Мы помчались на предельной скорости по изуродованной улице к месту завала. На Верхне-Нольной, возле разрушенного дома, кипела работа. Не дожидаясь специальной группы, все, кто оказался поблизости, приступили к расчистке завала. Неизвестно откуда появились лопаты, ломы... На помощь поспешили жители соседних уцелевших домов, случайные прохожие. Никто не командовал, не руководил этим добровольным спасательным отрядом, но люди действовали быстро, четко, без суеты и сутолоки.
Лом переходит из рук в руки. Вот он у высокого широкоплечего солдата в промокшей от пота выгоревшей гимнастерке. Удар! Еще удар... В стене подвала зияет дыра. Оттуда, из черноты тянутся чьи-то руки. Кто-то кричит: «Спасибо, братцы!». А мы уже прямо руками выламываем кирпичи, расширяя отверстие. Рядом со мной ворочает глыбы тот же солдат.

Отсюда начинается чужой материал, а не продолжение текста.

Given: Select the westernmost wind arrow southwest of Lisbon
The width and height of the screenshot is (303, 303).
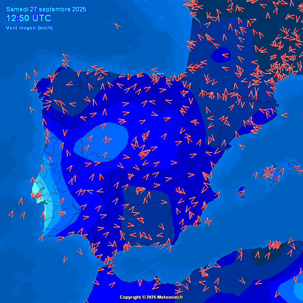Looking at the screenshot, I should pyautogui.click(x=11, y=214).
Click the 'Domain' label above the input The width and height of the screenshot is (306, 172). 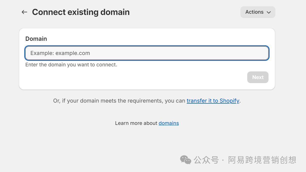click(36, 39)
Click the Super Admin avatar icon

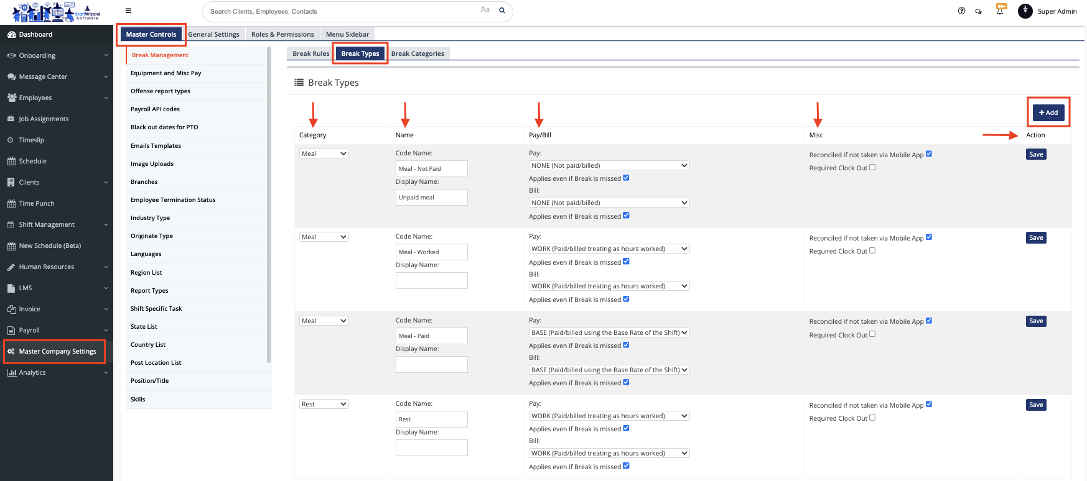click(x=1025, y=11)
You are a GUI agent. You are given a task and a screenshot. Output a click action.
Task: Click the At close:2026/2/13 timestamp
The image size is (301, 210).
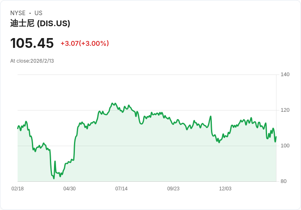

В образовавшееся отверстие первым просовывают грудного ребенка. Солдат бережно принимает малыша в большущие ладони и, осторожно повернувшись, отдает кому-то, стоящему сзади. Один за другим из подвала выбираются люди. Они полны благодарности своим спасителям.
Стояла глубокая осень. Деревья тревожно тянули к небу оголившиеся ветви. Чувство тревоги переползало из дома в дом, из улицы в улицу. Город ждал. Он готовился к встрече с врагом. Она была неминуема, потому что фронт неумолимо надвигался.
20 ноября 1941 года личный состав работников 6-го отделения милиции получил приказ покинуть территорию отделения и отходить на левый берег Дона: Ростсельмаш уже заняли фашисты. В полном боевом порядке мы отходили к Дону. Тяжелый это был день. Даже сейчас, после стольких лет, трудно вспоминать о той горечи, которая охватила нас всех, уходивших из родного города, уже захлестнутого грохотом боев.
Вечер. По-осеннему густая тьма окутала улицы. У самой реки нашему отряду милиции было предложено вновь выйти на центральную улицу и в полном составе влиться в подразделение Красной Армии, которое вело бой у Темерницкого моста. Заместитель начальника отделения Илья Дмитриевич Боровинский и армейский офицер повели нас к вокзалу.
Грохот близкого боя накатывался волной. Потом все затихало, ночные улицы заполняла настороженность. Мы шли торопливо, уже не заботясь о соблюдении правил передвижения по ночным улицам. Враг был здесь, рядом, может, вон за тем поворотом.
Халтуринский. Прямо на тротуаре человек. Наш офицер. Раненый.
— Братцы... Назад... — слова захлебываются. Ему трудно говорить. — Там немцы... Немцы.
Трясем за плечи:
— А наши? Где наши?
Боровинский приказывает остановиться. И вместе с армейским офицером, совсем еще безусым мальчишкой, уходит вперед. Затихают шаги по асфальту. Снова напряженная тишина заглатывает звуки. И вдруг совсем рядом — гортанная немецкая речь и голос нашего командира громкий, предупреждающий. Мы понимаем, это для нас...
Происходит что-то непонятное. Почему фашисты здесь? Где же наши? Отчего не бьются? Но думать некогда. Отряд быстро рассредоточивается по обе стороны улицы. И в ту минуту, когда тяжелые тени домов скрывают нас, рявкает немецкий пулемет. Ему вторят автоматные очереди. Над улицей вспыхивает осветительная ракета. За ней другая. Кажется, в ярком свете можно найти даже иголку на мостовой.
Команда передается от одного к другому шепотом?
— Отходить к Островскому переулку: неравны силы.
Да, тогда они действительно были неравными. Немцы перли лавиной, задавшись целью во что бы то ни стало взять Ростов.